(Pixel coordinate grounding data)
* * * *
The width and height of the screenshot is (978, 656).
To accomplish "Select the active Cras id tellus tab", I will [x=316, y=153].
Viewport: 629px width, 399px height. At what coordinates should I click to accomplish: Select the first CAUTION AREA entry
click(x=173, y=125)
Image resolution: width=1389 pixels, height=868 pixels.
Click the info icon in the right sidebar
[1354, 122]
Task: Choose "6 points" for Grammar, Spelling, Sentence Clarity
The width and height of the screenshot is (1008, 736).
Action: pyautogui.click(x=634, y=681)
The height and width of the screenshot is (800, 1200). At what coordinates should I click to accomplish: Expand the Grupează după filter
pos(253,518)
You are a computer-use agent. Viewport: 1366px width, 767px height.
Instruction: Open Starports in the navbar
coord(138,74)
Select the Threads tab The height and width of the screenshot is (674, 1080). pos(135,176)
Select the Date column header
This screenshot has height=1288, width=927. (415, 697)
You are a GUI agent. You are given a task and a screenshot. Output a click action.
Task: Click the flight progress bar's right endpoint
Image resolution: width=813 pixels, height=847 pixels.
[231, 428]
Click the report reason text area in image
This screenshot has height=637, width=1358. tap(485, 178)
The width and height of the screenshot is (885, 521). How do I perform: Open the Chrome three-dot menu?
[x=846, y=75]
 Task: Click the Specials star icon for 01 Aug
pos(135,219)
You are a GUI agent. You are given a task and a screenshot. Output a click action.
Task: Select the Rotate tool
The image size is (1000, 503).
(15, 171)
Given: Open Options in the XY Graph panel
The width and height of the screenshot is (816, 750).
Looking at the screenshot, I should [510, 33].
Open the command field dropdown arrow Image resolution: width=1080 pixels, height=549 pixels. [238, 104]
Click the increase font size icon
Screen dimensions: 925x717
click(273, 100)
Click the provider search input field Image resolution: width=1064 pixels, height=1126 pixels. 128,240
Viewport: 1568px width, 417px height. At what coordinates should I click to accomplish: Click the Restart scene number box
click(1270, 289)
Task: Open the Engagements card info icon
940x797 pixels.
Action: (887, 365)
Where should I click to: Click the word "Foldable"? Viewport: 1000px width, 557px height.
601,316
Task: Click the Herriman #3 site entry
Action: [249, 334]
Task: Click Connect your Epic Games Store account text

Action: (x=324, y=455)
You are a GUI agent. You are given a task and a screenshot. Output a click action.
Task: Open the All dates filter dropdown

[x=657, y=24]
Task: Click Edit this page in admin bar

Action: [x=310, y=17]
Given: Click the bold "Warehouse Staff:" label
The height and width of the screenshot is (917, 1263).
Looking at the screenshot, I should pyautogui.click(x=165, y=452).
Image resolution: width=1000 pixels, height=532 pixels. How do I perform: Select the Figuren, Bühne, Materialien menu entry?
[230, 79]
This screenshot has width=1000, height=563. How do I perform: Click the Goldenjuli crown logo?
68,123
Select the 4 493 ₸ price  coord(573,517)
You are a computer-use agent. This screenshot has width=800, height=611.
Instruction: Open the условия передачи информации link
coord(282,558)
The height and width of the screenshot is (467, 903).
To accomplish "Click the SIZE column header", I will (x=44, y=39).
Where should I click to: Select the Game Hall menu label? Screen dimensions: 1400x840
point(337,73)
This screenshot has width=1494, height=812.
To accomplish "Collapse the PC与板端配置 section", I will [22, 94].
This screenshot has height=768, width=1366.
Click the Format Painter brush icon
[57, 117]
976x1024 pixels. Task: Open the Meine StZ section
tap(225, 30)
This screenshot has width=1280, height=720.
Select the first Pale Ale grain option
* * * *
- **THE PROBLEM**
Reproduce each entry above. Every word must match.

- **FINAL ANSWER**
The width and height of the screenshot is (978, 656).
To accomplish "Select the active Cras id tellus tab", I will [x=316, y=153].
Viewport: 629px width, 399px height. At what coordinates should I click to accomplish: Select the first CAUTION AREA entry
click(x=173, y=125)
Image resolution: width=1389 pixels, height=868 pixels.
Click the info icon in the right sidebar
[1354, 122]
Task: Choose "6 points" for Grammar, Spelling, Sentence Clarity
The width and height of the screenshot is (1008, 736).
Action: pyautogui.click(x=634, y=681)
The height and width of the screenshot is (800, 1200). At what coordinates should I click to accomplish: Expand the Grupează după filter
pos(253,518)
You are a computer-use agent. Viewport: 1366px width, 767px height.
Instruction: Open Starports in the navbar
coord(138,74)
Select the Threads tab The height and width of the screenshot is (674, 1080). pos(135,176)
Select the Date column header
This screenshot has height=1288, width=927. (415, 697)
You are a GUI agent. You are given a task and a screenshot. Output a click action.
Task: Click the flight progress bar's right endpoint
Image resolution: width=813 pixels, height=847 pixels.
[231, 428]
Click the report reason text area in image
This screenshot has height=637, width=1358. tap(485, 178)
The width and height of the screenshot is (885, 521). How do I perform: Open the Chrome three-dot menu?
[x=846, y=75]
 Task: Click the Specials star icon for 01 Aug
pos(135,219)
You are a GUI agent. You are given a task and a screenshot. Output a click action.
Task: Select the Rotate tool
The image size is (1000, 503).
(15, 171)
Given: Open Options in the XY Graph panel
The width and height of the screenshot is (816, 750).
Looking at the screenshot, I should [510, 33].
Open the command field dropdown arrow Image resolution: width=1080 pixels, height=549 pixels. [238, 104]
Click the increase font size icon
Screen dimensions: 925x717
click(273, 100)
Click the provider search input field Image resolution: width=1064 pixels, height=1126 pixels. 128,240
Viewport: 1568px width, 417px height. At what coordinates should I click to accomplish: Click the Restart scene number box
click(1270, 289)
Task: Open the Engagements card info icon
940x797 pixels.
Action: (887, 365)
Where should I click to: Click the word "Foldable"? Viewport: 1000px width, 557px height.
601,316
Task: Click the Herriman #3 site entry
Action: [249, 334]
Task: Click Connect your Epic Games Store account text

Action: (x=324, y=455)
You are a GUI agent. You are given a task and a screenshot. Output a click action.
Task: Open the All dates filter dropdown

[x=657, y=24]
Task: Click Edit this page in admin bar

Action: [x=310, y=17]
Given: Click the bold "Warehouse Staff:" label
The height and width of the screenshot is (917, 1263).
Looking at the screenshot, I should pyautogui.click(x=165, y=452).
Image resolution: width=1000 pixels, height=532 pixels. How do I perform: Select the Figuren, Bühne, Materialien menu entry?
[230, 79]
This screenshot has width=1000, height=563. How do I perform: Click the Goldenjuli crown logo?
68,123
Select the 4 493 ₸ price  coord(573,517)
You are a computer-use agent. This screenshot has width=800, height=611.
Instruction: Open the условия передачи информации link
coord(282,558)
The height and width of the screenshot is (467, 903).
To accomplish "Click the SIZE column header", I will (x=44, y=39).
Where should I click to: Select the Game Hall menu label? Screen dimensions: 1400x840
point(337,73)
This screenshot has width=1494, height=812.
To accomplish "Collapse the PC与板端配置 section", I will [22, 94].
This screenshot has height=768, width=1366.
Click the Format Painter brush icon
[57, 117]
976x1024 pixels. Task: Open the Meine StZ section
tap(225, 30)
This screenshot has width=1280, height=720.
Select the first Pale Ale grain option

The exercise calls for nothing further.